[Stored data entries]

═══

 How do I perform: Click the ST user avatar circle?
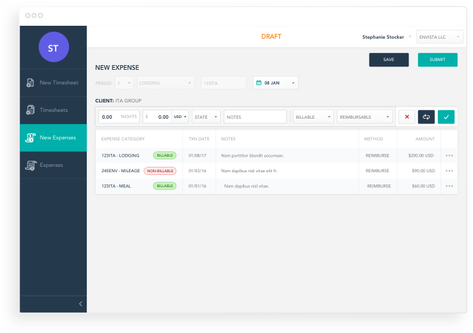point(53,47)
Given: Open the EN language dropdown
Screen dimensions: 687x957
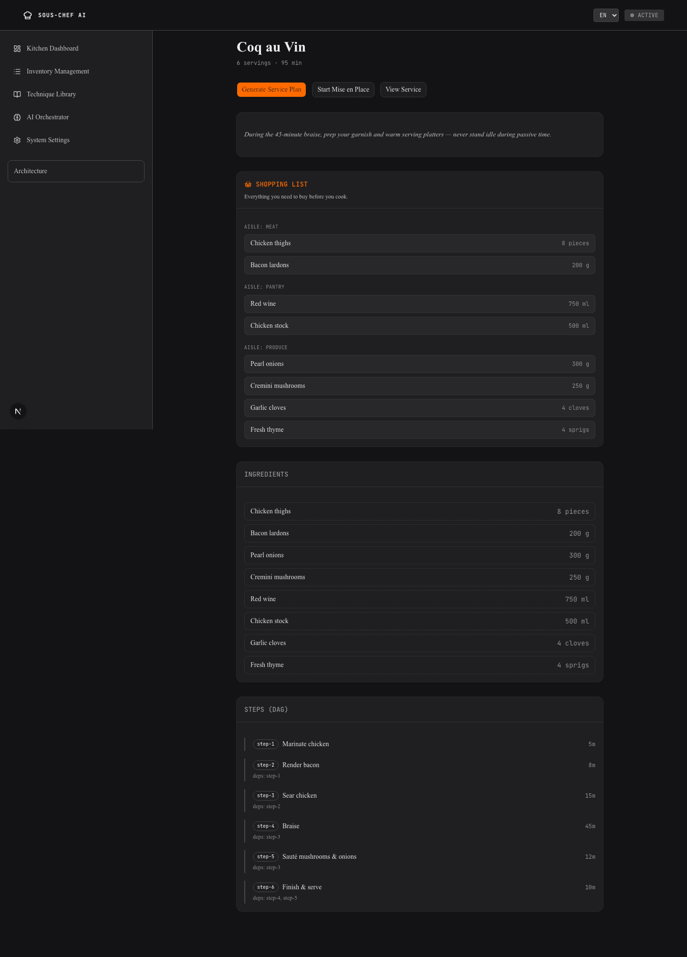Looking at the screenshot, I should point(606,15).
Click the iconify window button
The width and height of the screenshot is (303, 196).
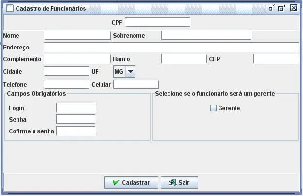(271, 8)
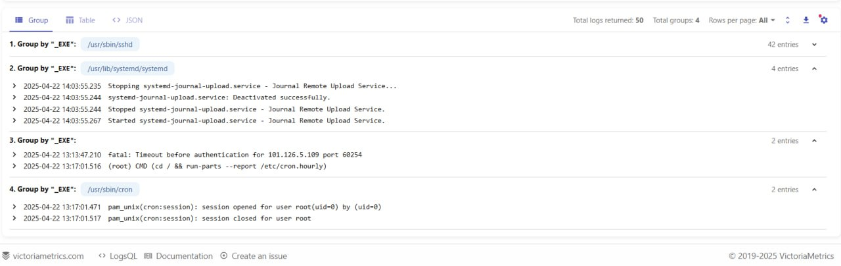This screenshot has width=841, height=266.
Task: Expand the 'session opened for user root' log
Action: tap(14, 207)
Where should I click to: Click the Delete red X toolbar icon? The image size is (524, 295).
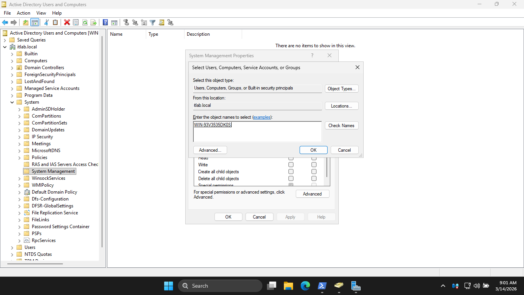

═══

An exact copy of the data above is required, printed without its pictures.

Answer for the task:
 How do I perform: Click the ST user avatar circle?
point(53,47)
Given: Open the EN language dropdown
Screen dimensions: 687x957
Looking at the screenshot, I should point(606,15).
Click the iconify window button
The width and height of the screenshot is (303, 196).
(271, 8)
This screenshot has width=841, height=266.
Task: Expand the 'session opened for user root' log
Action: tap(14, 207)
Where should I click to: Click the Delete red X toolbar icon? The image size is (524, 295).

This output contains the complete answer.